-------- Teks Bacaan --------

Saya berada di tengah massa pengunjuk rasa yang jumlahnya mungkin tiga kali lebih besar dari demo politik saat reformasi 20 Mei 1998 di halaman gedung DPR/MPR yang dijuluki sebagai people power Indonesia. Saya terharu melihat kehati-hatian para pemuda yang berdemo itu. Terlalu sering saya mendengar seruan para satgas: “Awas, jangan menginjak-injak rumput”, “Hei, hei, jangan menginjak tanaman,” juga seruan “Hati-hati, hati-hati, provokasi.”
Karena itu, di pengujung demo ketika terjadi pembakaran tiga mobil polisi, saya yakin, kejadian itu mustahil dilakukan demonstran. Mereka tulus dan tampak gembira sambil saling mengingatkan bahaya provokasi dari luar. Di samping pekikan takbir, lagu-lagu perjuangan juga terus diperdengarkan.
Umat Islam Indonesia tetap menjunjung tinggi Merah-Putih, tetap setia kepada NKRI.
Kita juga melihat bendera merah putih ukuran raksasa dibentangkan di atas kepala ribuan pendemo yang berkerumun di Bundaran BI (Bank Indonesia). Allahu Akbar !!! Kesetiaan pada agama dan cinta Tanah Air dari lautan manusia itu membuat banyak mata berkaca-kaca. Bahkan, banyak ibu-ibu yang mengusap air mata yang mengalir di pipi mereka.
Bung Jokowi, rasanya demo Aksi Damai 4 November lalu adalah demo terbesar yang pernah terjadi di persada Indonesia. Oleh karena itu, sekali-kali jangan Anda remehkan! Dari Maluku sampai Aceh, dari Medan sampai Malang, dari Solo sampai Makassar, dari semua kota besar dan mungkin semua kabupaten di Indonesia, masyarakat bergerak ikhlas dan spontan menuntut hal yang sama: Adili Ahok, penista Al-Quran dan penghina ulama, secepat mungkin.

-------- Isi Data --------

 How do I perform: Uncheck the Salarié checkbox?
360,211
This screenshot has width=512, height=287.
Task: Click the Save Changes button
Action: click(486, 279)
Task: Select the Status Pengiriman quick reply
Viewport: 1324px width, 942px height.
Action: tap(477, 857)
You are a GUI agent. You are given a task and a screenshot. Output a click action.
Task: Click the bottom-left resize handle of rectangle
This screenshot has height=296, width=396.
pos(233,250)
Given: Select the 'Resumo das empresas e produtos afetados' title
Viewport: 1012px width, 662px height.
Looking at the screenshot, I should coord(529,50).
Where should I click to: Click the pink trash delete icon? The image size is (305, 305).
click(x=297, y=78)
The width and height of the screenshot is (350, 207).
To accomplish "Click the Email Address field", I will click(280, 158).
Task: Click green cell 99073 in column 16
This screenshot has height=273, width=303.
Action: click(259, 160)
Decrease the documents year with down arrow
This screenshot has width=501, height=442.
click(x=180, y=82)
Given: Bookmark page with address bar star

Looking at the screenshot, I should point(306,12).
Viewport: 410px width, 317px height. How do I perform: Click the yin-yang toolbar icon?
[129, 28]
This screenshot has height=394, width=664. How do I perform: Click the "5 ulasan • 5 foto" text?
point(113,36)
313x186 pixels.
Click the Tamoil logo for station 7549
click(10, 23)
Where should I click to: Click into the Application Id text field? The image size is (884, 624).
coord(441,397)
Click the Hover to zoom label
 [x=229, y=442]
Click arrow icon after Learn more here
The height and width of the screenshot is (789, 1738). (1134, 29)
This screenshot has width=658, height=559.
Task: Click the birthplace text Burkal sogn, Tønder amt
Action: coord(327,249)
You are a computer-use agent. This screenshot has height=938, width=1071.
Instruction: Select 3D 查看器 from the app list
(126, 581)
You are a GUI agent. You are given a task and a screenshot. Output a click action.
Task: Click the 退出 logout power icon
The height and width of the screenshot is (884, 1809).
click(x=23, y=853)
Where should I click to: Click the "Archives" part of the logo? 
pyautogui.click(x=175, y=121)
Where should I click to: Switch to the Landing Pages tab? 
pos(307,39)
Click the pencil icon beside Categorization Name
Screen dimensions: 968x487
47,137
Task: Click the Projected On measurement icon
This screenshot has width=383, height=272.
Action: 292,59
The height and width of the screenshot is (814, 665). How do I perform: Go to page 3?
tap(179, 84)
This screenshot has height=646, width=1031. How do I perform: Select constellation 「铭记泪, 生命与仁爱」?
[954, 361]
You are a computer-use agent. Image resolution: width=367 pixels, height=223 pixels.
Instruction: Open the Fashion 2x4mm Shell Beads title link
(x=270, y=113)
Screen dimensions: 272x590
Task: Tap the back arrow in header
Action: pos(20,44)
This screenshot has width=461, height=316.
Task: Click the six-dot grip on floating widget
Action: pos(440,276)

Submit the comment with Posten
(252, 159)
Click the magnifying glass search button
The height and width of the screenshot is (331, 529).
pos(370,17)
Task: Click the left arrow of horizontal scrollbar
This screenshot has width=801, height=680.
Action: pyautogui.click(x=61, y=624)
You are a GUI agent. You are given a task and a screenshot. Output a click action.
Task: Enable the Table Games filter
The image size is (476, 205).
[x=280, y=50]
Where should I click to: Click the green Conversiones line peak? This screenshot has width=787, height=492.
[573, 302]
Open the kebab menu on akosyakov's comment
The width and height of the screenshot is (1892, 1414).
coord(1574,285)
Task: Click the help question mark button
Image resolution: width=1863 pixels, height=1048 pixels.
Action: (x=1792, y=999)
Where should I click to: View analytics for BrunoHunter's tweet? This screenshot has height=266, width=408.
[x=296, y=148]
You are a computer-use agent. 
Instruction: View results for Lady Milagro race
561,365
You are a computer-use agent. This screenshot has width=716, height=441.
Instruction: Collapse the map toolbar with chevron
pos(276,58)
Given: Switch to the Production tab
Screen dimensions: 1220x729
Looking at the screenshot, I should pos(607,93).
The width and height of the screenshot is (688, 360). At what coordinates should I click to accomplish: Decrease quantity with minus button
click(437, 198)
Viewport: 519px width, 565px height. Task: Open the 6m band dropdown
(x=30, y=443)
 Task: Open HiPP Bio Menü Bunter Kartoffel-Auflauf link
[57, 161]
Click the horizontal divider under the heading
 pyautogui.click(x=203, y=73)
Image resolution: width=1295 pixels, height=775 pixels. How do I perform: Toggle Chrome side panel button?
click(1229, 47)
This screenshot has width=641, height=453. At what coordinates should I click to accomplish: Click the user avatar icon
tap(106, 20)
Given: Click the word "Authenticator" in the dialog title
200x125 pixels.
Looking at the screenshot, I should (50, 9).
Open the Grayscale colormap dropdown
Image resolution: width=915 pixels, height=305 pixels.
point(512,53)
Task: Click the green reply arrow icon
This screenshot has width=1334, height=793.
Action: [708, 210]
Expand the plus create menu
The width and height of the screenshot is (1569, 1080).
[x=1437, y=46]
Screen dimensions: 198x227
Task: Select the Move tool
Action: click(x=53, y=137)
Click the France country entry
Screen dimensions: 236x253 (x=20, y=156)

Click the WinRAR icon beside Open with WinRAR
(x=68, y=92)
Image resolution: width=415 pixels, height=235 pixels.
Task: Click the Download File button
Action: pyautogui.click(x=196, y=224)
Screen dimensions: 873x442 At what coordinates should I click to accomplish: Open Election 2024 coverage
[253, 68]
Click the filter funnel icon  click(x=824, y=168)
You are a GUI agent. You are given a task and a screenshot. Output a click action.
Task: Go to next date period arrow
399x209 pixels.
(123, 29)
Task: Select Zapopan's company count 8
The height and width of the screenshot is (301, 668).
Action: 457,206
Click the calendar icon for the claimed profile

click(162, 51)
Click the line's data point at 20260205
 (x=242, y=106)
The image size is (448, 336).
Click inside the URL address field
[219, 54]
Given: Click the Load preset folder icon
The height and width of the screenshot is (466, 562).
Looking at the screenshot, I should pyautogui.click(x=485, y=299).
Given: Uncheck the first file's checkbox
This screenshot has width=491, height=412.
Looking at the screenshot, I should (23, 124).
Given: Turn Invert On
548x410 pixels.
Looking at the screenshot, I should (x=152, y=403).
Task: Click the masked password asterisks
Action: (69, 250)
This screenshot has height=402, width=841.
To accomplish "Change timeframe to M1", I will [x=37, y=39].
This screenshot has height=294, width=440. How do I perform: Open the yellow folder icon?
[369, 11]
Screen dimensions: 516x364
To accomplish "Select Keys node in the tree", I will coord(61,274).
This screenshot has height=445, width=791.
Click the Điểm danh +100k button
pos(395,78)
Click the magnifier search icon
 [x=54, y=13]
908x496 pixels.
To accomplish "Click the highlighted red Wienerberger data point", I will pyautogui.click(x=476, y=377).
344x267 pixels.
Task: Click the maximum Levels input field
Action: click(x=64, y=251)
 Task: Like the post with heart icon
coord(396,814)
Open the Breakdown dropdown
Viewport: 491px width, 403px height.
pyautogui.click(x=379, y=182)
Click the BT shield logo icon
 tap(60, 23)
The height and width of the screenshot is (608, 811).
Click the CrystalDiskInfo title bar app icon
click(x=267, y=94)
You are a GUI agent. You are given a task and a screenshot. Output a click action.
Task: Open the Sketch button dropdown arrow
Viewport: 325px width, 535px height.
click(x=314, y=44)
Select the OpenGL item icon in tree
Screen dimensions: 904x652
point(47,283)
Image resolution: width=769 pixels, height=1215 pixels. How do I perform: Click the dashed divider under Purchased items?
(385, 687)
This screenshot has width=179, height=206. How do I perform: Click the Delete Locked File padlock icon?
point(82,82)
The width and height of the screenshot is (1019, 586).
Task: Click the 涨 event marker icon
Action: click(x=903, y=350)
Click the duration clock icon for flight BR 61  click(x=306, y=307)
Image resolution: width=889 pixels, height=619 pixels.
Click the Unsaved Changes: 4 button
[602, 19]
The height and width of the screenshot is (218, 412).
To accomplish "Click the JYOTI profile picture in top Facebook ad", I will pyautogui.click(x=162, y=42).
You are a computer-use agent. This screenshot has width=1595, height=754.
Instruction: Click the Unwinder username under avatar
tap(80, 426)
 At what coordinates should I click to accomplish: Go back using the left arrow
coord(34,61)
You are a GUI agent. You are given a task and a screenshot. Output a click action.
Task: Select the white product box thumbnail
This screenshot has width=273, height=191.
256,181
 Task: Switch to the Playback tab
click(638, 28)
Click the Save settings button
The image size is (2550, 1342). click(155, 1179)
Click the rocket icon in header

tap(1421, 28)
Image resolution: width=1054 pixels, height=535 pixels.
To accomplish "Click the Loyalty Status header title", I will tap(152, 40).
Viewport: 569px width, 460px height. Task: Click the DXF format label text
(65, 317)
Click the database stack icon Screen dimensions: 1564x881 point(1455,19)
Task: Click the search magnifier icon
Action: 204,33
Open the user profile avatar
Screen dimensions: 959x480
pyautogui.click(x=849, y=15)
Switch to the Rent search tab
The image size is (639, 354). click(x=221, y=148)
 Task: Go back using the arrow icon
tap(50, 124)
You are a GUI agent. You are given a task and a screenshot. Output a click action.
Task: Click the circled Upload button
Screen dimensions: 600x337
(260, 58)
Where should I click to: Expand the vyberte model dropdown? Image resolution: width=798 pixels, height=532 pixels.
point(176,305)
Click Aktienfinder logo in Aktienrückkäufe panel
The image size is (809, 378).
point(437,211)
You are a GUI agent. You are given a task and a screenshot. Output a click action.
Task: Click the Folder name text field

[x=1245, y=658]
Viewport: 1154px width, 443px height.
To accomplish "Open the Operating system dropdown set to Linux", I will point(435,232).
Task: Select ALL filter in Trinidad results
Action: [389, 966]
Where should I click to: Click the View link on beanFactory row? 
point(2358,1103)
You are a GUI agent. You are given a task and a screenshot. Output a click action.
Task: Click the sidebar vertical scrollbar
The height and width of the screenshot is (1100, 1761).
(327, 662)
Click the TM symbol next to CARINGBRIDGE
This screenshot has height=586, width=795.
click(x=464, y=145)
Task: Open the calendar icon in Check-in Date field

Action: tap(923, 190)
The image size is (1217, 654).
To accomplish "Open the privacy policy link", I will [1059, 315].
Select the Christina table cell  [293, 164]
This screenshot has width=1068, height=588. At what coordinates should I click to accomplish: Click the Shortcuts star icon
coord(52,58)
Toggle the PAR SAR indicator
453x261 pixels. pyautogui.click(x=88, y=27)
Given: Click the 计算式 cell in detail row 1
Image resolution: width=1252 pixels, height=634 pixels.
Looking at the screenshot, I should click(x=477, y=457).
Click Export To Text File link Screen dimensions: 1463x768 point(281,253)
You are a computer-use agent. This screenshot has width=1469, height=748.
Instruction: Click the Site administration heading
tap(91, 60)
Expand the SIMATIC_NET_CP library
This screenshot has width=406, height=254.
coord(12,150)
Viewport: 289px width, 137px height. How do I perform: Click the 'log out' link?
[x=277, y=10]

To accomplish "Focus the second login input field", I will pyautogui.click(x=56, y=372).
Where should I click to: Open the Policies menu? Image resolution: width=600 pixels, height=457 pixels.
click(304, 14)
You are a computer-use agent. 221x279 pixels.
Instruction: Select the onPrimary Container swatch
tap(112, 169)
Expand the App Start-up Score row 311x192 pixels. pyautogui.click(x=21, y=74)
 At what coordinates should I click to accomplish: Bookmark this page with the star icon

--------

Tugas
**1)** Tuliskan ulang seluruh teks bacaan tentang Aksi Damai 4 November, sama persis dengan aslinya.
**2)** Kutip tanpa perubahan sebagian baris dari isi data: mulai dari baris yang memuat "You are a computer-use agent. 221x279 pixels.", lalu berhenti setelah baris terakhir data.

Jawaban Latihan
**1)**
Saya berada di tengah massa pengunjuk rasa yang jumlahnya mungkin tiga kali lebih besar dari demo politik saat reformasi 20 Mei 1998 di halaman gedung DPR/MPR yang dijuluki sebagai people power Indonesia. Saya terharu melihat kehati-hatian para pemuda yang berdemo itu. Terlalu sering saya mendengar seruan para satgas: “Awas, jangan menginjak-injak rumput”, “Hei, hei, jangan menginjak tanaman,” juga seruan “Hati-hati, hati-hati, provokasi.”
Karena itu, di pengujung demo ketika terjadi pembakaran tiga mobil polisi, saya yakin, kejadian itu mustahil dilakukan demonstran. Mereka tulus dan tampak gembira sambil saling mengingatkan bahaya provokasi dari luar. Di samping pekikan takbir, lagu-lagu perjuangan juga terus diperdengarkan.
Umat Islam Indonesia tetap menjunjung tinggi Merah-Putih, tetap setia kepada NKRI.
Kita juga melihat bendera merah putih ukuran raksasa dibentangkan di atas kepala ribuan pendemo yang berkerumun di Bundaran BI (Bank Indonesia). Allahu Akbar !!! Kesetiaan pada agama dan cinta Tanah Air dari lautan manusia itu membuat banyak mata berkaca-kaca. Bahkan, banyak ibu-ibu yang mengusap air mata yang mengalir di pipi mereka.
Bung Jokowi, rasanya demo Aksi Damai 4 November lalu adalah demo terbesar yang pernah terjadi di persada Indonesia. Oleh karena itu, sekali-kali jangan Anda remehkan! Dari Maluku sampai Aceh, dari Medan sampai Malang, dari Solo sampai Makassar, dari semua kota besar dan mungkin semua kabupaten di Indonesia, masyarakat bergerak ikhlas dan spontan menuntut hal yang sama: Adili Ahok, penista Al-Quran dan penghina ulama, secepat mungkin.

**2)**
You are a computer-use agent. 221x279 pixels.
Instruction: Select the onPrimary Container swatch
tap(112, 169)
Expand the App Start-up Score row 311x192 pixels. pyautogui.click(x=21, y=74)
 At what coordinates should I click to accomplish: Bookmark this page with the star icon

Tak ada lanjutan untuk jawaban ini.